Block inbound traffic by default — allowlist only what's needed

Firewall rules: default deny inbound, explicit allow for business services only. Document every open inbound port.

DNS filtering / protective DNS

Deploy Cisco Umbrella, Cloudflare Gateway, or MS Defender for DNS. Blocks malicious domains, C2 traffic before connection made.

Separate guest Wi-Fi from corporate network

Guest SSID must be on separate VLAN with no access to internal resources. Visitors and personal devices on guest only.

Remote access via VPN or Zero Trust (not open RDP)

Never expose RDP directly to internet. Use MFA-protected VPN or Azure AD Application Proxy / ZTNA solution.

Enable firewall logging — retain 90 days minimum

Forward firewall logs to syslog or SIEM. Log denied inbound, allowed inbound, and VPN connections.

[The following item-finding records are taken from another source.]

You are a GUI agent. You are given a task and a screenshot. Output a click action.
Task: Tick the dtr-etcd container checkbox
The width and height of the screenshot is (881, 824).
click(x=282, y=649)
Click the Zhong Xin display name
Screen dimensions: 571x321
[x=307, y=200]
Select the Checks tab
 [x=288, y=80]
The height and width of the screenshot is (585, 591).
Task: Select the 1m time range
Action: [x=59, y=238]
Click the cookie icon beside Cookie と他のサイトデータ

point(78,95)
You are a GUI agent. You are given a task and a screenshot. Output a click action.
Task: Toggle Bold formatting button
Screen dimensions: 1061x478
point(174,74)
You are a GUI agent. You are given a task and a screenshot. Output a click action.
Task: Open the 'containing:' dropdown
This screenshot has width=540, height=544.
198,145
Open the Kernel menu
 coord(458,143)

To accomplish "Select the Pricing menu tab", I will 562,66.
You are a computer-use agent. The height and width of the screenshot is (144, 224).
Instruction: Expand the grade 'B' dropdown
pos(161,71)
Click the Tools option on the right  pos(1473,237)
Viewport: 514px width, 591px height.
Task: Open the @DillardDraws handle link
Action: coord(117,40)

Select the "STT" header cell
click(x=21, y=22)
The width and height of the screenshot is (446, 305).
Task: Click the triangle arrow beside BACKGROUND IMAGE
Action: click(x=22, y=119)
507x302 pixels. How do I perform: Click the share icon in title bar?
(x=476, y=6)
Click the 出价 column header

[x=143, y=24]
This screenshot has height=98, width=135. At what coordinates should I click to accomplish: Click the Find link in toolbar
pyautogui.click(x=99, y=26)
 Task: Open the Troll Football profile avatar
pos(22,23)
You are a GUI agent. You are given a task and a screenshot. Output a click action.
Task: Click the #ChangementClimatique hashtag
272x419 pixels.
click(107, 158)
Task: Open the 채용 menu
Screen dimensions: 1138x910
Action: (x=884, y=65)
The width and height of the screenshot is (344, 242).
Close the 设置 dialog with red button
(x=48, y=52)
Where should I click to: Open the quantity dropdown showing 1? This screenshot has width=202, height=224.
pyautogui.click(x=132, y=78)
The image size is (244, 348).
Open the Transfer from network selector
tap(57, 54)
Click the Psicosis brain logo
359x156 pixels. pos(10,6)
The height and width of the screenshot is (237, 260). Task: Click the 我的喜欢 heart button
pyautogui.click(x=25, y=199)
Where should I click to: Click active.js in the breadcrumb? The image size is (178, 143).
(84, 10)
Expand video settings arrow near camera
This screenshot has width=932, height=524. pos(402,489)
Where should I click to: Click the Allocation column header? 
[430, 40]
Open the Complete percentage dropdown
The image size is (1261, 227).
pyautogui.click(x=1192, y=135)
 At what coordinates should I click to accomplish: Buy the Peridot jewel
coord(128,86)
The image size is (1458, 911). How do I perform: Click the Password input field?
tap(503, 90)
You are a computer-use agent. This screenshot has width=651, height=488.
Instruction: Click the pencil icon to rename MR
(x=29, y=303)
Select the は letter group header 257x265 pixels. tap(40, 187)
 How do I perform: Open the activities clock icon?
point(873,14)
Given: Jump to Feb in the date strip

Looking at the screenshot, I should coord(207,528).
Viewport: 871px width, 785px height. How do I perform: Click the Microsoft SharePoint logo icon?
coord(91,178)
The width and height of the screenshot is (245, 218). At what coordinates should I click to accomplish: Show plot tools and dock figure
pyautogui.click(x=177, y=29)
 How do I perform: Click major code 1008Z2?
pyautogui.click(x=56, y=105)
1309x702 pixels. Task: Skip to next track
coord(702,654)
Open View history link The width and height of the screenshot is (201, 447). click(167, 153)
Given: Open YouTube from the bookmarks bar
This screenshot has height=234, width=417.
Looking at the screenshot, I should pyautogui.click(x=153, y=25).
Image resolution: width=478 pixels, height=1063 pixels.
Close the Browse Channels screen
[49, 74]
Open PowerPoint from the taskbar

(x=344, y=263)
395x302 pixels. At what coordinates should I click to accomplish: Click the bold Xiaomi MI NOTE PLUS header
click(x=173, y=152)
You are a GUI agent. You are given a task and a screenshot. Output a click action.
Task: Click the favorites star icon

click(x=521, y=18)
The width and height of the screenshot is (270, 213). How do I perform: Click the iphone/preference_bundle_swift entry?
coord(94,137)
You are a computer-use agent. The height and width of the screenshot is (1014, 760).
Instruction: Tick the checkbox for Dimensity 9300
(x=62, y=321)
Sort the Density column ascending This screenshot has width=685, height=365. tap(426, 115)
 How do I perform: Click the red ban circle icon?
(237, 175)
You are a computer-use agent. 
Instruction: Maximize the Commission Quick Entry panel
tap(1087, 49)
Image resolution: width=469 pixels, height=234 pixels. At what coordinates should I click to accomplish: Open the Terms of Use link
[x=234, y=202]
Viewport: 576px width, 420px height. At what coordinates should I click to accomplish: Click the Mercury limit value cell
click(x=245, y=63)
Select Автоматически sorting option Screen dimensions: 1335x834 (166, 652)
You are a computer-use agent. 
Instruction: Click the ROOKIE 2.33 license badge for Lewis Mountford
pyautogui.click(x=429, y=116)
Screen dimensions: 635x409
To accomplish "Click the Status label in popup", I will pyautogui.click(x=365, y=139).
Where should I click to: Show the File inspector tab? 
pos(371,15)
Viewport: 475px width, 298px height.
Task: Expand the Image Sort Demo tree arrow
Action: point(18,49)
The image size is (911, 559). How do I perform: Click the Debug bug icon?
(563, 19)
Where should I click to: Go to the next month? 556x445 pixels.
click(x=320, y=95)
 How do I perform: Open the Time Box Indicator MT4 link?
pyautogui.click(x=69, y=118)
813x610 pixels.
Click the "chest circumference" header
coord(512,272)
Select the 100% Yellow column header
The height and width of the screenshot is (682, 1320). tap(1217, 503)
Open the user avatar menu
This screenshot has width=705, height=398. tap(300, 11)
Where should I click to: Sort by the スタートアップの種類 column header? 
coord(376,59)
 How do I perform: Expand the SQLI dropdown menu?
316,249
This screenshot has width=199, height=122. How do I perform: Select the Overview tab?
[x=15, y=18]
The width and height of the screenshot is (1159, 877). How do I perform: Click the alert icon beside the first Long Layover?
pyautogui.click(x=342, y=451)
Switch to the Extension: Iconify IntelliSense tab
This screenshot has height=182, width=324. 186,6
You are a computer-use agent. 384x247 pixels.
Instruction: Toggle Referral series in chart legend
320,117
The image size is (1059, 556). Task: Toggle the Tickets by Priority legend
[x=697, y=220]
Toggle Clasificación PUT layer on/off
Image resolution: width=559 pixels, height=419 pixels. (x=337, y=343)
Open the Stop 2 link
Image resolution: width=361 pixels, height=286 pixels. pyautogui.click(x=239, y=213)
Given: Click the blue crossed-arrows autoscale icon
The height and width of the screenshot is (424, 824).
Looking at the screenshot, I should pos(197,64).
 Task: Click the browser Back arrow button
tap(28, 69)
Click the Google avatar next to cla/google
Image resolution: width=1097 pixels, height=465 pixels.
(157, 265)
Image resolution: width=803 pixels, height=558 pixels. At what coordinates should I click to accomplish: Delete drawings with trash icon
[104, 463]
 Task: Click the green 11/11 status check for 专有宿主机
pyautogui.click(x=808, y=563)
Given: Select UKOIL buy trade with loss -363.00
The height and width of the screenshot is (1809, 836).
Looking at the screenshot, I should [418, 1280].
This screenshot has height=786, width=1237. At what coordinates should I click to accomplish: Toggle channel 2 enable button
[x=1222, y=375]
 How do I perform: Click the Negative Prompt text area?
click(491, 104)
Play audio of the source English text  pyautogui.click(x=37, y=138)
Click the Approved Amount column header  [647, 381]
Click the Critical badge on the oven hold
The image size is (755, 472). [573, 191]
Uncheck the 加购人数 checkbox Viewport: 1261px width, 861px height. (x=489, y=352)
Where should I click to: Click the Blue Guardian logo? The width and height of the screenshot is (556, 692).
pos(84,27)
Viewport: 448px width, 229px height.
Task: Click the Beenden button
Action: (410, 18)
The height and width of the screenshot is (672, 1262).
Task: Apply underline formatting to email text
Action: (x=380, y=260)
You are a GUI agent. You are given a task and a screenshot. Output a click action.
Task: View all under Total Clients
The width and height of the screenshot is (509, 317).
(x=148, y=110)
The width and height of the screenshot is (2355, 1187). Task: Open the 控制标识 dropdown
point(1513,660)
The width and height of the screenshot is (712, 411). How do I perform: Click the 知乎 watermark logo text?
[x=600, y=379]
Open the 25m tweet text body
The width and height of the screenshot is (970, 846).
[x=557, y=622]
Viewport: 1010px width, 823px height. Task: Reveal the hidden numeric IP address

Confirm Unified Audit Log (UAL) is turned ON

Purview → Audit → Verify audit logging is active. Should be on by default. Captures sign-ins, file access, admin actions, mail events.

Set audit log retention to 1 year minimum

Default UAL retention is 90 days (E3) or 1 year (E5/Business Premium). If on lower plan, export logs monthly to evidence SharePoint.

Enable Entra ID sign-in and audit logs

Entra ID → Monitoring → Sign-in logs + Audit logs. Export to Log Analytics or storage account for long-term retention.

Set up alerts for suspicious activity

Purview → Alert policies: mass file download, impossible travel sign-in, new admin role assigned, mail forwarding rule created.

Review Microsoft Secure Score monthly

security.microsoft.com → Secure Score. Track score over time. Screenshot monthly score for evidence of ongoing monitoring.

Document a written Incident Response plan

1–2 pages: what counts as an incident, who to call (legal, DoD POC if FCI involved), steps to contain, steps to document. Store in evidence repo.

Know your DoD incident reporting obligation

If FCI is compromised, may have reporting obligations to contracting agency. Check contract language. Some require reporting within 72 hours.

Disable Microsoft 365 app self-service purchases

M365 Admin → Settings → Org settings → Self-service purchases → Block. Prevents users from buying unapproved apps.

Control which third-party apps can connect to M365

Entra ID → Enterprise Applications → User consent settings → Disable user consent. Require admin approval. Review existing connected apps.

Conduct security awareness training annually (minimum)

Use Microsoft Attack Simulator (included in Business Premium) for phishing simulations. Keep completion records in evidence repo.

Backup M365 data with a third-party backup tool

Microsoft's recycle bin is NOT a backup. Use Veeam, Datto SaaS Protection, or Acronis. Test restore quarterly. Document the test.

Document everything — system inventory + network diagram

Maintain a list of all systems, devices, and users in scope. Your SSP needs this. Update whenever things change.